Así las cosas, sucede que cuando calificamos de «negro» al candidato americano estamos asumiendo inconscientemente toda una ideología particular del grupo dominante estadounidense, estamos haciendo nuestra, aún sin saberlo, una muy particular regla para clasificar a las personas por el fenotipo más bajo de sus antepasados. Y es que las palabras, que en principio creemos que son neutras y objetivas, están marcadas por significados profundos que no se dejan ver, pero que nos fuerzan a ver el mundo de una determinada forma.
Si alguien dijera que Barack Obama es blanco, le miraríamos con extrañeza y asombro, hasta tal punto hemos asumido el pensamiento hegemónico. En cierto sentido, puede decirse que no somos nosotros los que pensamos, sino que las palabras y las metáforas ampliamente generalizadas terminan por «pensarnos ellas a nosotros».
¿Y a qué viene todo esto? Probablemente a nada importante. Sólo intentaba poner de manifiesto con un ejemplo vívido cómo el uso de ciertas palabras puede no ser inocente, sino que determina la asunción inconsciente de valores ocultos. En nuestra realidad vasca, un buen ejemplo de ello es el empleo sistemático de la palabra «paz» para denominar el estado ideal en que nos gustaría se hallase una Vasconia sin terrorismo. Si no hay «guerra» alguna, ¿por qué pedimos «paz»? ¿Por qué no usamos otras palabras más exactas, tales como «justicia», «ley», «libertad» o «castigo» para decir lo que queremos, que desaparezca el terrorismo y que los delincuentes sean castigados?
Si se mira ‘detrás’ de la palabra, se observará que el uso de «paz» no es casual en absoluto, que incorpora exactamente la visión del nacionalismo sobre el «conflicto» así como su solución preferida. La palabra «paz» para el futuro deseado lleva a pensar la situación actual como «violencia». Es decir, como una situación impersonal cuya responsabilidad está en la historia. No como una situación de delitos individuales, concretos y continuados.

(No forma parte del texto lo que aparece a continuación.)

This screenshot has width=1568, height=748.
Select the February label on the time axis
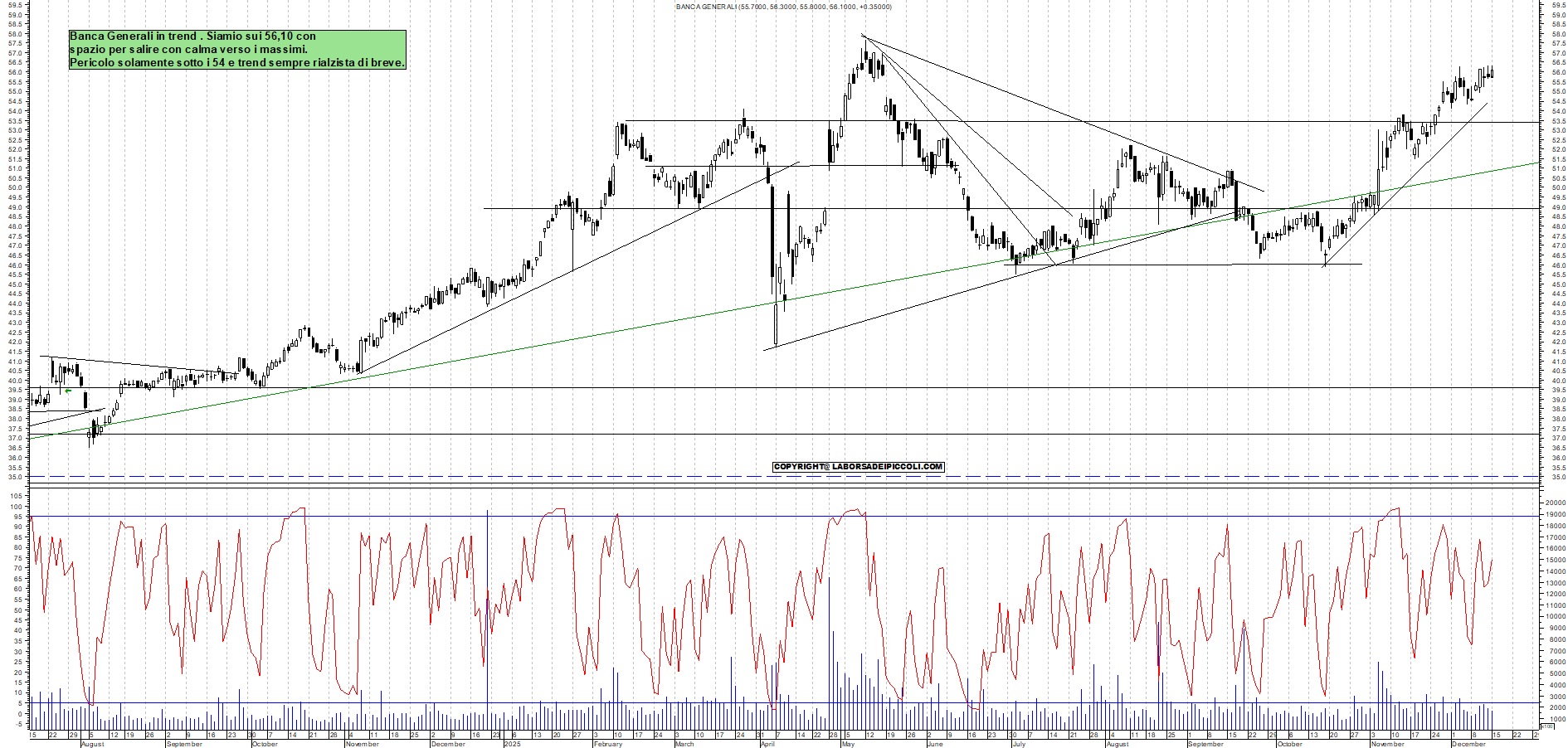point(607,744)
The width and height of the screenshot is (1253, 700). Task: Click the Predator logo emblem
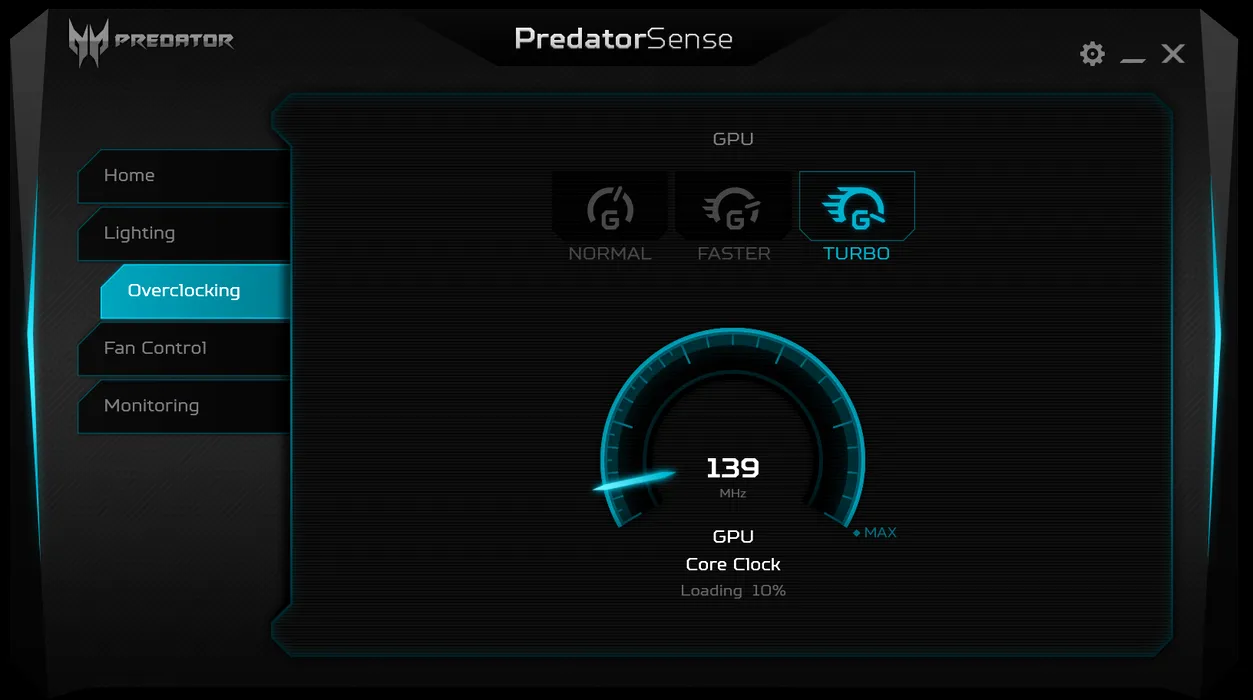(88, 43)
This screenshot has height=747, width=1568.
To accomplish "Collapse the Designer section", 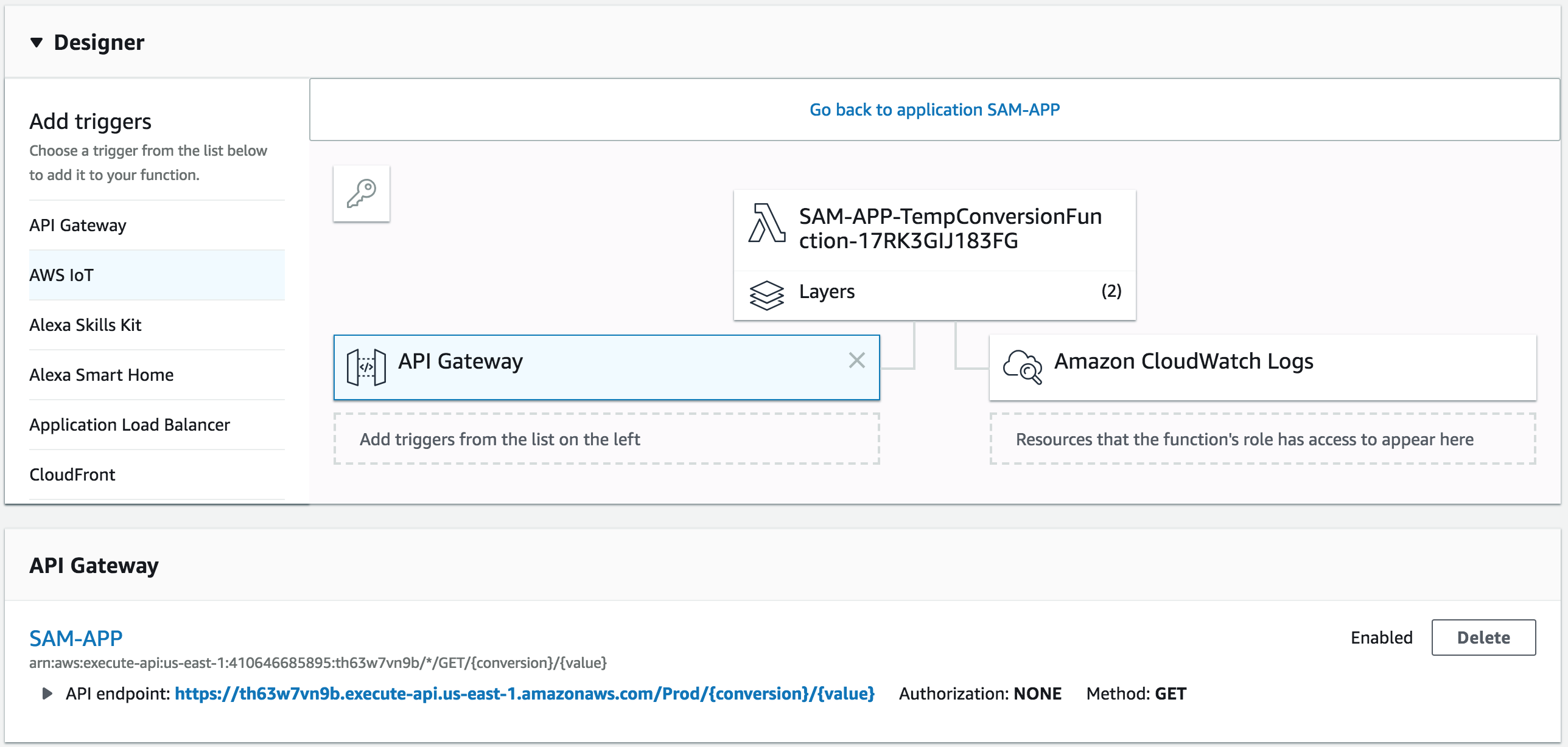I will pos(37,42).
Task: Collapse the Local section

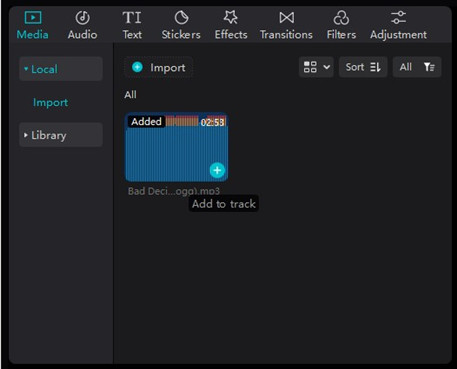Action: coord(61,69)
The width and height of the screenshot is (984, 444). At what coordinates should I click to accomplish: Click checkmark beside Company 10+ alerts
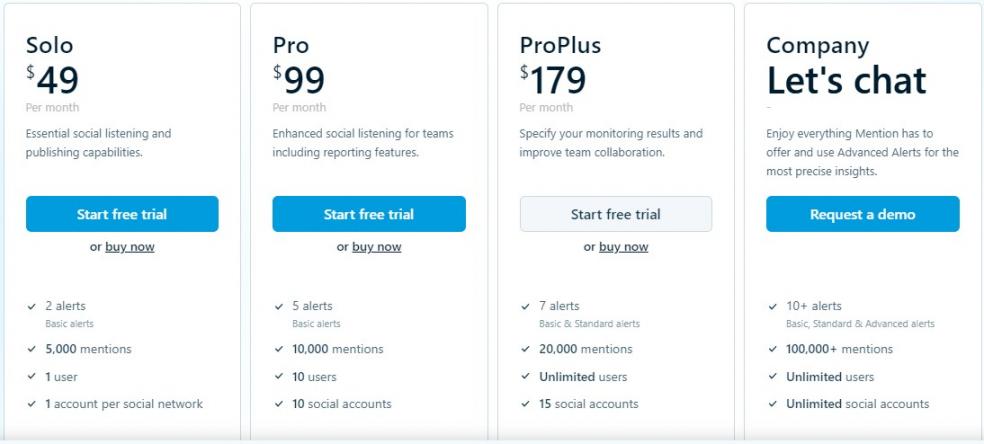(774, 306)
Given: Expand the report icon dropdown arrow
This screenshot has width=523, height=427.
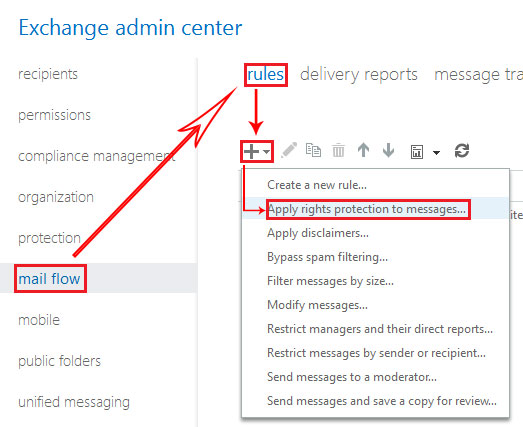Looking at the screenshot, I should pos(436,153).
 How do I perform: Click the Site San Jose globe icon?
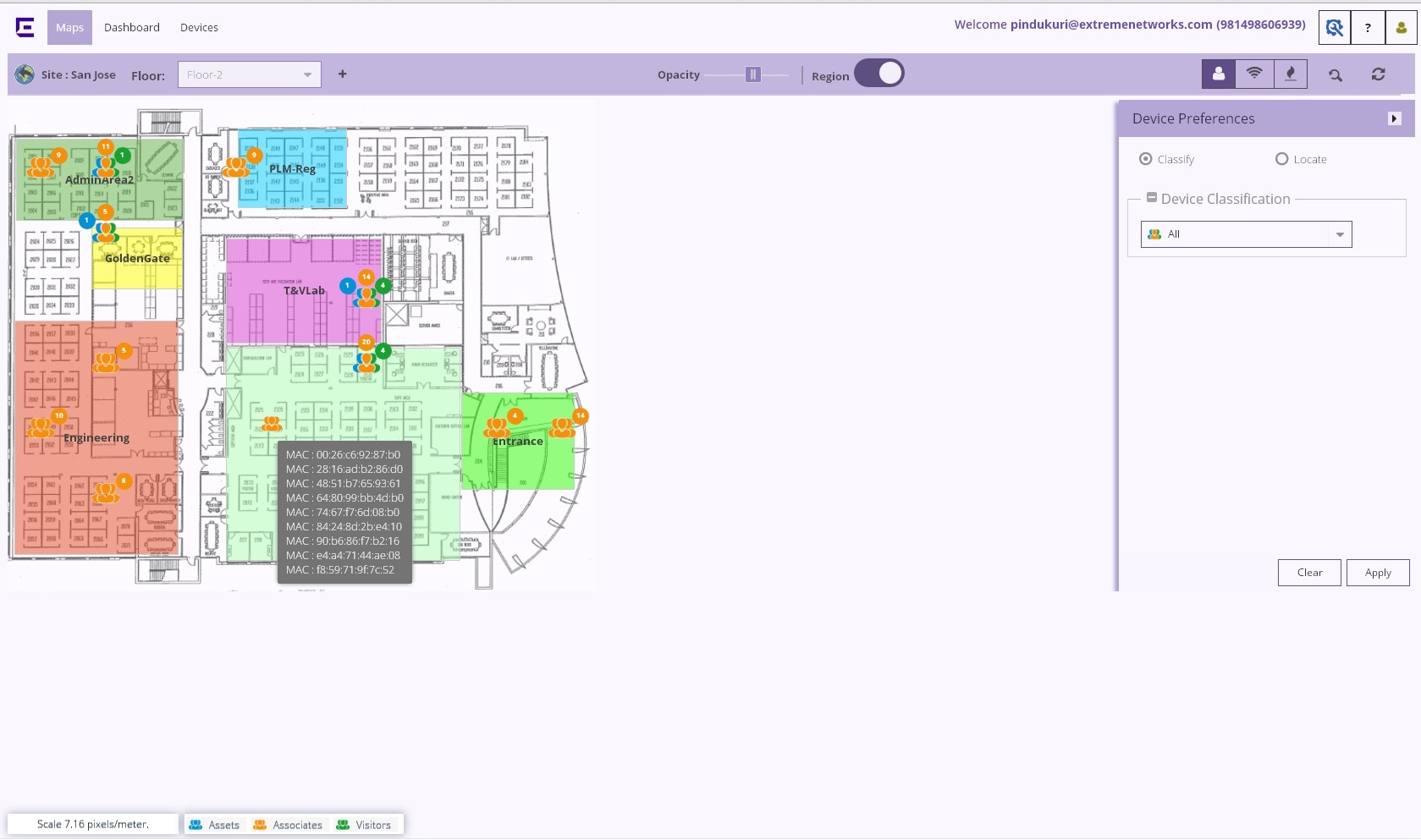coord(25,74)
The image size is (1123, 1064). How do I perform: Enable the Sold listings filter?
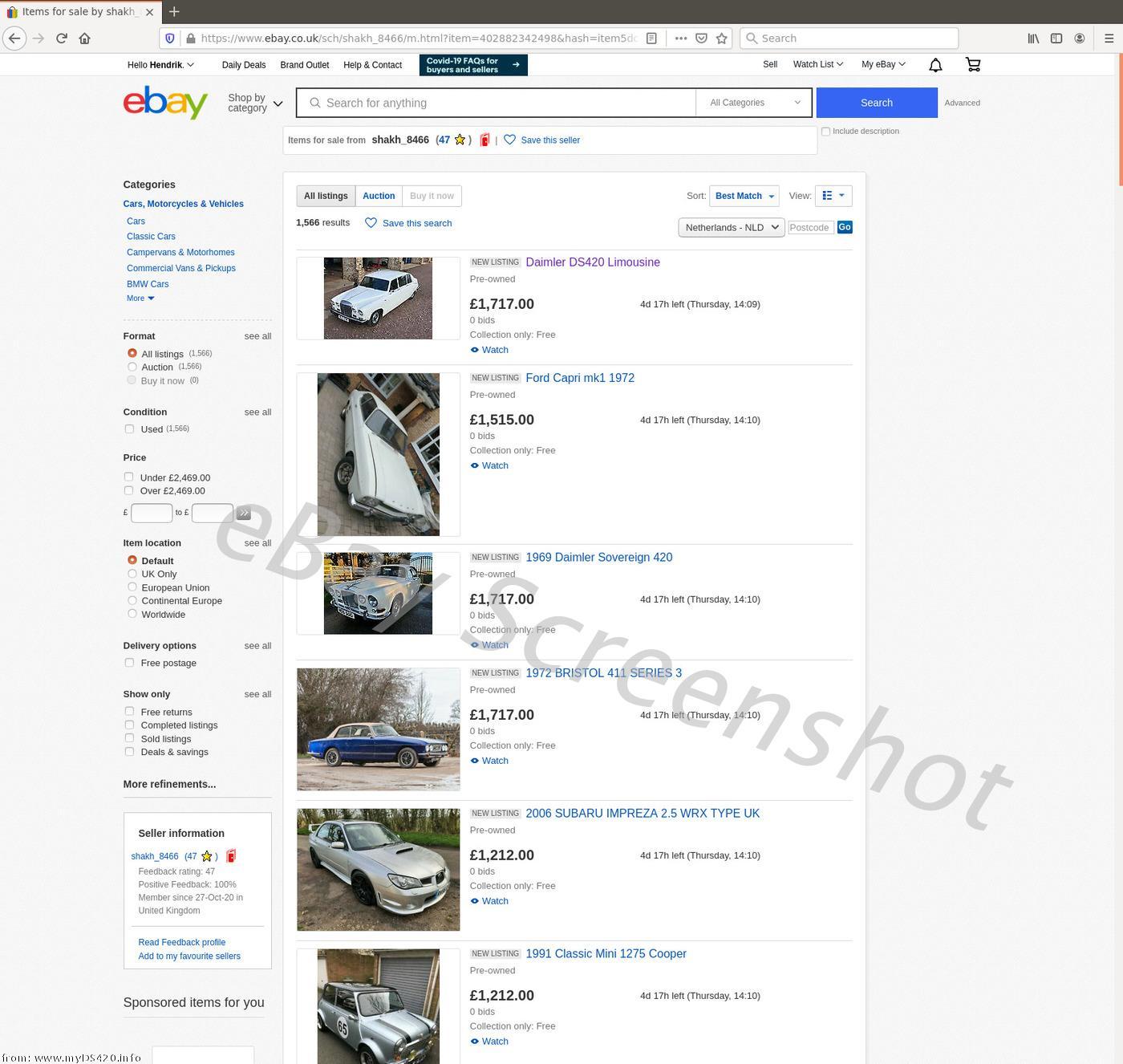[x=129, y=738]
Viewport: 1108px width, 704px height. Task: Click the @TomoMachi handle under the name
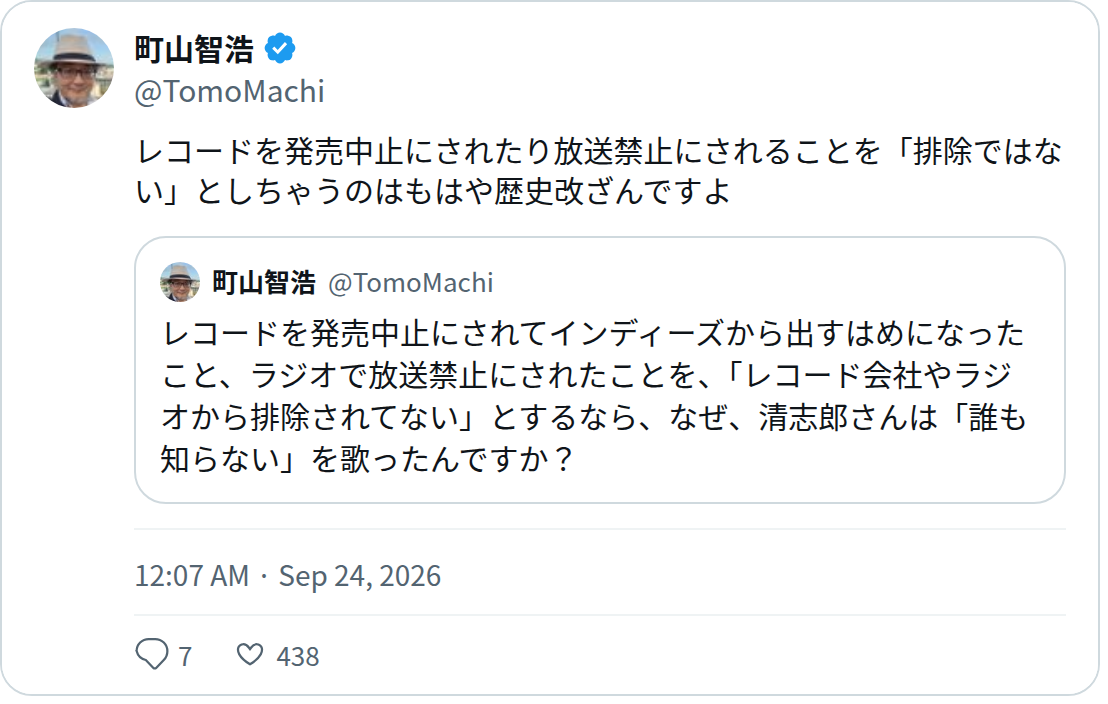click(230, 92)
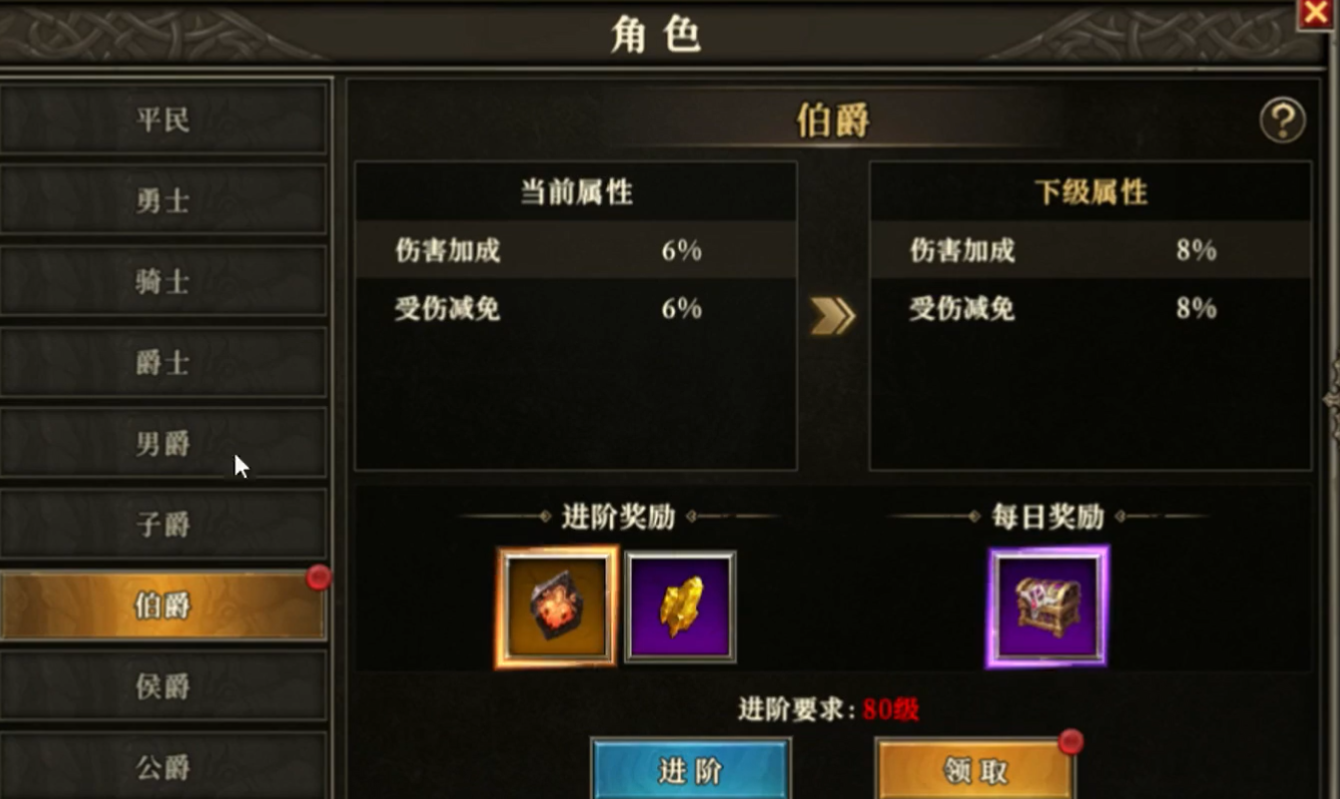Click the help question mark icon
The height and width of the screenshot is (799, 1340).
(1282, 122)
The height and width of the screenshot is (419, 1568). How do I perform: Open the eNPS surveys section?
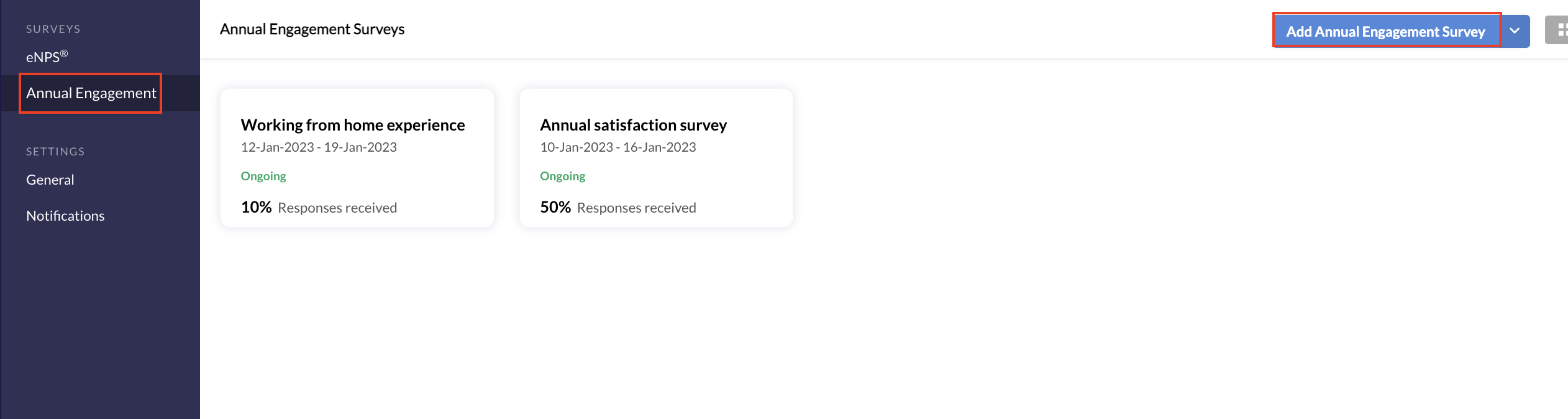point(47,57)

«Paz» y «violencia» son palabras que absuelven a los culpables y transforman los delitos en manifestaciones de un problema político difuso. Nadie utiliza el término «paz» para imaginar y reclamar una sociedad sin violencia de género, o sin pederastia, o sin robos y atracos. Pero sí para describir el futuro sin ETA. Piénsenlo, porque no es casual ni inocente.